FOTA wściekła

Stowarzyszenie menadżerów zespołów oświadczyło dziś, że jest bardzo rozczarowane brakiem konsultacji, zanim Światowa Rada Sportów Motorowych zatwierdzi nowe przepisy, które wejdą w życie w tym roku.

opublikowany 18/03/2009 à 16:24

Artykuł wstępny

0 Zobacz komentarze)

FOTA wściekła

Przyjmując kilka rewolucyjnych przepisów technicznych i sportowych, bez konsultacji z FOTA, wydaje się, że FIA ​​chce umocnić swoją władzę w czasie, gdy zespoły dążą do wspólnego celu.

„FOTA pragnie wyrazić swoje rozczarowanie środkami przyjętymi dzisiaj przez Radę Światową. Obawia się, że zostały one przyjęte jednostronnie. », ubolewał Luca di Montezemolo, obecny prezes stowarzyszenia, kilka godzin po zatwierdzeniu nowych zasad.
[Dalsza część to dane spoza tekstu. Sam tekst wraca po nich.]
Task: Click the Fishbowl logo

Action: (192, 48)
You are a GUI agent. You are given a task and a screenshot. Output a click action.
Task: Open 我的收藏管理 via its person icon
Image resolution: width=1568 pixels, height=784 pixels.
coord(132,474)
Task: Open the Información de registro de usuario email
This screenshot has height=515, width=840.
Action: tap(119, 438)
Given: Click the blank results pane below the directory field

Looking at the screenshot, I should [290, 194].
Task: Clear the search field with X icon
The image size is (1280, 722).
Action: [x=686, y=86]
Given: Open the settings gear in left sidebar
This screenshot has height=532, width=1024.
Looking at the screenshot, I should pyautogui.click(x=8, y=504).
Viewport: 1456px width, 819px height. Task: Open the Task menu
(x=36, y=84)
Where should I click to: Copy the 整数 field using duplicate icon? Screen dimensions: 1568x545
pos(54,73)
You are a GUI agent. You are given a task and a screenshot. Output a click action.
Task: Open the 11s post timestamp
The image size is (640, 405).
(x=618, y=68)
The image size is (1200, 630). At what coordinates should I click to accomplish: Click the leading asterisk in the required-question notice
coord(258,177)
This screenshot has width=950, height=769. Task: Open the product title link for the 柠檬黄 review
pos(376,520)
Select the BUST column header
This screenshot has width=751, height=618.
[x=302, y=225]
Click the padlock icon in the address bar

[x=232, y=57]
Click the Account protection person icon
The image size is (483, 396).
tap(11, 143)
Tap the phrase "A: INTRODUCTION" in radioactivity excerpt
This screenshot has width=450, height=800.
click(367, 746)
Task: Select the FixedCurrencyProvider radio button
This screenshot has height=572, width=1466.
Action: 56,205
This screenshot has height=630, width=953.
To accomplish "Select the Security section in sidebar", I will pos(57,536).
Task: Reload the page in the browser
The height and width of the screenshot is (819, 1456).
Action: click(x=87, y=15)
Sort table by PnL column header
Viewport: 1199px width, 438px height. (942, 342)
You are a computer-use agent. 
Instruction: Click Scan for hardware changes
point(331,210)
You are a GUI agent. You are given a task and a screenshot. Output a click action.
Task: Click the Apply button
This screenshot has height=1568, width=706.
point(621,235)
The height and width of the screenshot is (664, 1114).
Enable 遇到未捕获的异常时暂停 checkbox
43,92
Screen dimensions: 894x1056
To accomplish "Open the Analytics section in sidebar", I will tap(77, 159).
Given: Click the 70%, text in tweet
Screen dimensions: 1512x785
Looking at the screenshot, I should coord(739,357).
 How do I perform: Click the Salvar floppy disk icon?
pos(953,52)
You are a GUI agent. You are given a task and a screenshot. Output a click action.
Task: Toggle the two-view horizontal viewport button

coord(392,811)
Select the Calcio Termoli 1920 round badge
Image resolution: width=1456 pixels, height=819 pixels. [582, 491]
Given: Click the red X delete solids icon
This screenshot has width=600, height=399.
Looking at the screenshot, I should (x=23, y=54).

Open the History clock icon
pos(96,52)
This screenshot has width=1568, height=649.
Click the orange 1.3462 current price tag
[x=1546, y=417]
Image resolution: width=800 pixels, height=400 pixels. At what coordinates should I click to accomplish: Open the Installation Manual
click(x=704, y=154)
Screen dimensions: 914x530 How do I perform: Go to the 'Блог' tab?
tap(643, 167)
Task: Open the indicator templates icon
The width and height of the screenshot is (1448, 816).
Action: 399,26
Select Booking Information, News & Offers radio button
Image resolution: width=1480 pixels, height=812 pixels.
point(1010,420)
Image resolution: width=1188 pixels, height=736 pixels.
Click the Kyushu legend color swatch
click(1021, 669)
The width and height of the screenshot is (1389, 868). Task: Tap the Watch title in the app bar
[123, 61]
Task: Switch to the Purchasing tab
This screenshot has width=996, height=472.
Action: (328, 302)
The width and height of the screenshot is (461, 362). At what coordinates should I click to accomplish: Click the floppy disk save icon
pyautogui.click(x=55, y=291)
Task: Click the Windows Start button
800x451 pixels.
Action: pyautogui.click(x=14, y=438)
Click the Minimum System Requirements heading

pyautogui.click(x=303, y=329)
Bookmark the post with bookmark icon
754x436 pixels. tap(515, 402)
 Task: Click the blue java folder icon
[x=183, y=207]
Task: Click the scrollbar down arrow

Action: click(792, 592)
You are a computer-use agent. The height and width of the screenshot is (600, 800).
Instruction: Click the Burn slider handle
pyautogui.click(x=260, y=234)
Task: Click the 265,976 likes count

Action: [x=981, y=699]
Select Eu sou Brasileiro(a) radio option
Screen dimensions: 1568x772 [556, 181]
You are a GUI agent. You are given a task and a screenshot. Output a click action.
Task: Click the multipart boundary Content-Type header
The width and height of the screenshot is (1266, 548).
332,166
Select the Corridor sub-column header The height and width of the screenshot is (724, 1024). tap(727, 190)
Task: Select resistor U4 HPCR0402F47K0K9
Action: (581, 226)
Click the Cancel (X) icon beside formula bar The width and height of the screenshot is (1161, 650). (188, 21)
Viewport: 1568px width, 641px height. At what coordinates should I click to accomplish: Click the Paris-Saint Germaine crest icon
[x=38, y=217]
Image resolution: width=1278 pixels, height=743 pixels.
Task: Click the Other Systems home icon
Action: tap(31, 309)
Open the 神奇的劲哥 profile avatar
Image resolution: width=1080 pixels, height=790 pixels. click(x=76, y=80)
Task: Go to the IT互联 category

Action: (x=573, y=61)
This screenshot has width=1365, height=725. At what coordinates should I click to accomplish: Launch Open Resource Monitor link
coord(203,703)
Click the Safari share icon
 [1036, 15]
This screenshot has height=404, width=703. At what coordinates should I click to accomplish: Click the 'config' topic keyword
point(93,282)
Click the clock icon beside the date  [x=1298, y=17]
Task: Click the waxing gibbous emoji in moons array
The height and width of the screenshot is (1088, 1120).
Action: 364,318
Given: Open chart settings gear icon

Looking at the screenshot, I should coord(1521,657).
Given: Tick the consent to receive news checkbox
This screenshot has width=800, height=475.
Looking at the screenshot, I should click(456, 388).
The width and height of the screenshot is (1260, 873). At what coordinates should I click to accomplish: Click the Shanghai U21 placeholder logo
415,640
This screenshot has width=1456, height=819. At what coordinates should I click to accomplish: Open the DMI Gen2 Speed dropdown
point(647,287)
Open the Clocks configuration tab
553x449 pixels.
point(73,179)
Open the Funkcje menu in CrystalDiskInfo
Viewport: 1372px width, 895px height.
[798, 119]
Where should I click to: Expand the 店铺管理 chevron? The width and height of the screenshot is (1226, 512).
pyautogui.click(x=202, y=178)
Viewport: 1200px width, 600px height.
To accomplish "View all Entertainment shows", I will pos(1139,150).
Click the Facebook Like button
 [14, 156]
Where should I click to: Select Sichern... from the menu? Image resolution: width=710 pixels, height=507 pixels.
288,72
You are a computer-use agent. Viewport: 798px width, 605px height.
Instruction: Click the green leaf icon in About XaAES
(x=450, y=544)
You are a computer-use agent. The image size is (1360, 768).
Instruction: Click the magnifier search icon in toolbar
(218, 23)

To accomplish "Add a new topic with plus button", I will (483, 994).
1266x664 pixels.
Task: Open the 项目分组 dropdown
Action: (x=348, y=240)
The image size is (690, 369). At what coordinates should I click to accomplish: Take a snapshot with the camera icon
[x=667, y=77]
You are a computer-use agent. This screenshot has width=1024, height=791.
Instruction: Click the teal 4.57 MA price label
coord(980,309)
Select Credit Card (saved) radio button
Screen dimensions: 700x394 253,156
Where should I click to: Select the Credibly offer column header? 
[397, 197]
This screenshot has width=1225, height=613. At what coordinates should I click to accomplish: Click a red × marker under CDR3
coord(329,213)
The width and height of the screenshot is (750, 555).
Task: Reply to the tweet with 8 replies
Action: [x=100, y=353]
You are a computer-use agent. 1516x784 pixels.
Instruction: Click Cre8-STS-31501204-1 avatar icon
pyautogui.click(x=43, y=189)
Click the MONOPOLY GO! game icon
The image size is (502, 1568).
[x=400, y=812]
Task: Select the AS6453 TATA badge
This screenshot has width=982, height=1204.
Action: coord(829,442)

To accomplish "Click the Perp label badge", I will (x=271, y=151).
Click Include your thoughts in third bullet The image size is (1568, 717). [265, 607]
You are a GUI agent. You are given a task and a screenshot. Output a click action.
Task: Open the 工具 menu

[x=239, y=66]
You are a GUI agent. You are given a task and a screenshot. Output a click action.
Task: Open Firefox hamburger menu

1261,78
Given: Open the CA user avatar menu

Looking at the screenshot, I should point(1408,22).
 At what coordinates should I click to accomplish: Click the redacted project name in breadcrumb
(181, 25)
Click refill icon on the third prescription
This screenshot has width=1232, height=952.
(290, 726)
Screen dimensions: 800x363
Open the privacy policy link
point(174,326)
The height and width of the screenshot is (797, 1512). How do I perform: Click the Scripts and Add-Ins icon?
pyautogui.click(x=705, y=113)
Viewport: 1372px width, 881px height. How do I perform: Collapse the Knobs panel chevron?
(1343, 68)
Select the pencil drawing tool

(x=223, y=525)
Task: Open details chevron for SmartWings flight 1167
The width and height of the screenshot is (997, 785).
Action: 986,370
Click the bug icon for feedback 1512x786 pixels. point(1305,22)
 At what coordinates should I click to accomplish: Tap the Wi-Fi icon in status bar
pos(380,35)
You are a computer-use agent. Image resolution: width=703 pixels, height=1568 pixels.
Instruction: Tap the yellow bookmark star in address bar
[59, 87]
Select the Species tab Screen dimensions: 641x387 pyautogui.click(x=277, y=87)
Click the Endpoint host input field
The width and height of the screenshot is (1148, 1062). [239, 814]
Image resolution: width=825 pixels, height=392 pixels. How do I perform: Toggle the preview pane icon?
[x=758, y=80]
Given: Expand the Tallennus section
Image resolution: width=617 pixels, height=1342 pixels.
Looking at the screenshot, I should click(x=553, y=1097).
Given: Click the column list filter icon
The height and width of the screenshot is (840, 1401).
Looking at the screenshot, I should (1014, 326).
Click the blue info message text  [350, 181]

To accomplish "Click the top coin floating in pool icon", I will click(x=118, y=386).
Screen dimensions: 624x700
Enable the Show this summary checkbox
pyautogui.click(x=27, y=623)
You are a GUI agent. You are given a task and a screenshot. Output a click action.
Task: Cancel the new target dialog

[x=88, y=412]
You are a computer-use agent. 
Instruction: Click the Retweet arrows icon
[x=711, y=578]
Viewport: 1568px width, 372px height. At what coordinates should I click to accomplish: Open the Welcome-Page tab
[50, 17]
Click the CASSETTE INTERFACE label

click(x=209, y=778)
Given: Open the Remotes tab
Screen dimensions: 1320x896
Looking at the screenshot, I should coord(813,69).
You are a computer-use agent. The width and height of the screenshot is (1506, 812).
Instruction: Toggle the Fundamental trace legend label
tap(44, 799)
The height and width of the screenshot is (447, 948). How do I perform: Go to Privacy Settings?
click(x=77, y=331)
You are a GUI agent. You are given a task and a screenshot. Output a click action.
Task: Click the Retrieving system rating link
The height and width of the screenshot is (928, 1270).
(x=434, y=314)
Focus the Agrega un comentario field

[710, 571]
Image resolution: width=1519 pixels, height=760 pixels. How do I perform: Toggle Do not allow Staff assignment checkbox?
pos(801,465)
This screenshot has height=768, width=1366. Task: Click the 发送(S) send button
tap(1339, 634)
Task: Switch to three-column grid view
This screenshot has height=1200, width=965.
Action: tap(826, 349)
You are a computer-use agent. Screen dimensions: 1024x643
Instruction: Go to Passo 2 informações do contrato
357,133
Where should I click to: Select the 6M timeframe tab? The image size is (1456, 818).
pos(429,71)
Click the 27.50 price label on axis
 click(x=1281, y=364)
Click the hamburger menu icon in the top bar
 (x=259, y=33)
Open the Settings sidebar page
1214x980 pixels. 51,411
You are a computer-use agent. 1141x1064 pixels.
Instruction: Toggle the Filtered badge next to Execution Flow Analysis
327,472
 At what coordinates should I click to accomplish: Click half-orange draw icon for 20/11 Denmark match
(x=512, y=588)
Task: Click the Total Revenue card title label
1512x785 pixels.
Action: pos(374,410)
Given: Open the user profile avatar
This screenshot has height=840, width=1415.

„Biorąc pod uwagę ramy czasowe, w jakich te zmiany zostały przyjęte, a także sposób, w jaki to dokonano, uważamy, że konieczne jest zbadanie sytuacji i zrobienie wszystkiego, co w naszej mocy, aby zachować pewną stabilność przepisów i uniknąć ciągłych zmian, co spowodowałoby jedynie zamieszanie i zakłopotanie w oczach producentów, zespołów, sponsorów i widzów. »

Konflikt pomiędzy liderami zespołów a wyższą kadrą kierowniczą Formuła 1 dopiero zaczynam?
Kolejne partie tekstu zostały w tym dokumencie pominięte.